PROBLEM STATEMENT: Scan the records for the line containing "USP51 (136, 973)". From there through the last line, write out each line exactly.

..........

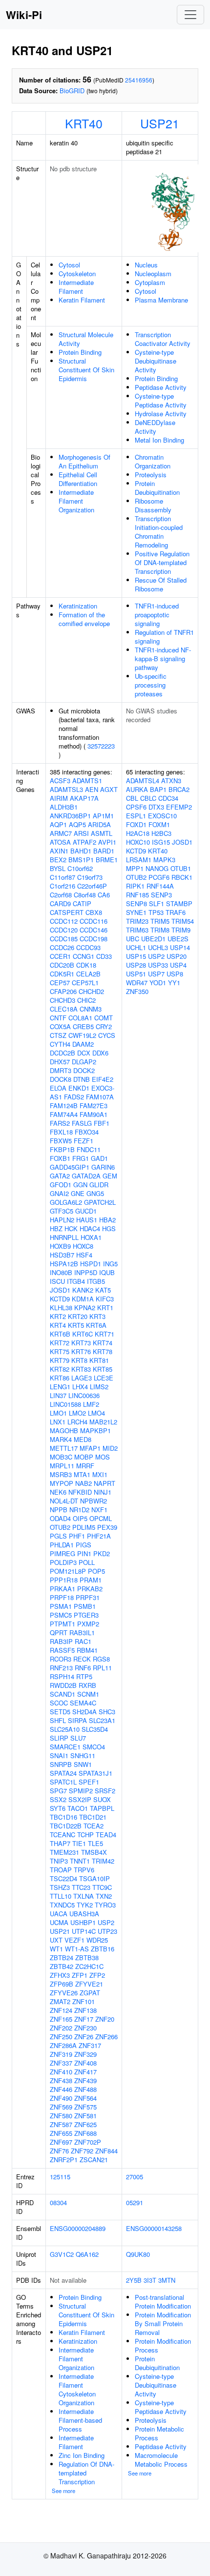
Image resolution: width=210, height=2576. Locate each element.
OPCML (100, 1518)
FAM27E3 (93, 1105)
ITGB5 (96, 1281)
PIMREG (62, 1553)
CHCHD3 (62, 1000)
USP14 (180, 947)
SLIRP (59, 1738)
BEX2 (58, 859)
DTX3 (156, 806)
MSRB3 (61, 1474)
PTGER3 (86, 1615)
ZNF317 (90, 2045)
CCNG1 (83, 956)
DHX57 (60, 1061)
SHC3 (107, 1711)
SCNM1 (88, 1694)
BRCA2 (178, 789)
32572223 (101, 745)
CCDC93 (88, 947)
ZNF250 (61, 2036)
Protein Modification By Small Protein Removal (163, 2323)
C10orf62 (80, 868)
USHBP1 (83, 1922)
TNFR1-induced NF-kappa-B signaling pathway (163, 658)
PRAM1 (91, 1579)
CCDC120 (64, 929)
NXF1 (99, 1509)
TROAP (61, 1869)
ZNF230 (85, 2027)
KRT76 (81, 1351)
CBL (132, 798)
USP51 (136, 973)
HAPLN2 (62, 1219)
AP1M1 (103, 815)
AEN (91, 789)
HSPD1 (90, 1263)
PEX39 (107, 1527)
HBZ (56, 1228)
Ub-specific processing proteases (151, 684)
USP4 (178, 965)
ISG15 (161, 842)
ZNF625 (85, 2124)
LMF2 (91, 1404)
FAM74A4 (64, 1114)
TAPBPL (102, 1808)
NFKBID (80, 1492)
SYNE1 (136, 912)
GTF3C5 (61, 1211)
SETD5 (60, 1711)
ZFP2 (97, 1975)
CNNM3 (91, 1009)
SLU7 (78, 1738)
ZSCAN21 (94, 2159)
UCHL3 (158, 947)
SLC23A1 (102, 1720)
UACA (58, 1913)
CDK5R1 (62, 973)
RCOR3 (60, 1658)
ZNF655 (61, 2133)
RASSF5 (62, 1650)
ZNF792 (82, 2150)
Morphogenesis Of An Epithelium (84, 461)
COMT (103, 1017)
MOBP (83, 1456)
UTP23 (107, 1931)
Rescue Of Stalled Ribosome (161, 584)
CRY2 (104, 1026)
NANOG (157, 868)
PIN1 (84, 1553)
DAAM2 (83, 1044)
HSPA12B (64, 1263)
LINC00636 (84, 1395)
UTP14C (84, 1931)
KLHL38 (61, 1307)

..........

ANSWER TO THIS EXERCISE:
USP51 (136, 973)
HAPLN2 (62, 1219)
AP1M1 (103, 815)
AEN (91, 789)
HSPD1 (90, 1263)
PEX39 (107, 1527)
HBZ (56, 1228)
Ub-specific processing proteases (151, 684)
USP4 (178, 965)
ISG15 (161, 842)
ZNF625 (85, 2124)
LMF2 (91, 1404)
FAM74A4 (64, 1114)
TAPBPL (102, 1808)
NFKBID (80, 1492)
SYNE1 (136, 912)
GTF3C5 (61, 1211)
SETD5 (60, 1711)
ZFP2 (97, 1975)
CNNM3 (91, 1009)
SLU7 (78, 1738)
ZSCAN21 (94, 2159)
UCHL3 (158, 947)
SLC23A1 (102, 1720)
UACA (58, 1913)
CDK5R1 (62, 973)
RCOR3 (60, 1658)
ZNF655 (61, 2133)
RASSF5 (62, 1650)
ZNF792 (82, 2150)
Morphogenesis Of An Epithelium (84, 461)
COMT (103, 1017)
MOBP (83, 1456)
UTP23 (107, 1931)
Rescue Of Stalled Ribosome (161, 584)
CRY2 (104, 1026)
NANOG (157, 868)
PIN1 (84, 1553)
DAAM2 (83, 1044)
HSPA12B (64, 1263)
LINC00636 (84, 1395)
UTP14C (84, 1931)
KLHL38 (61, 1307)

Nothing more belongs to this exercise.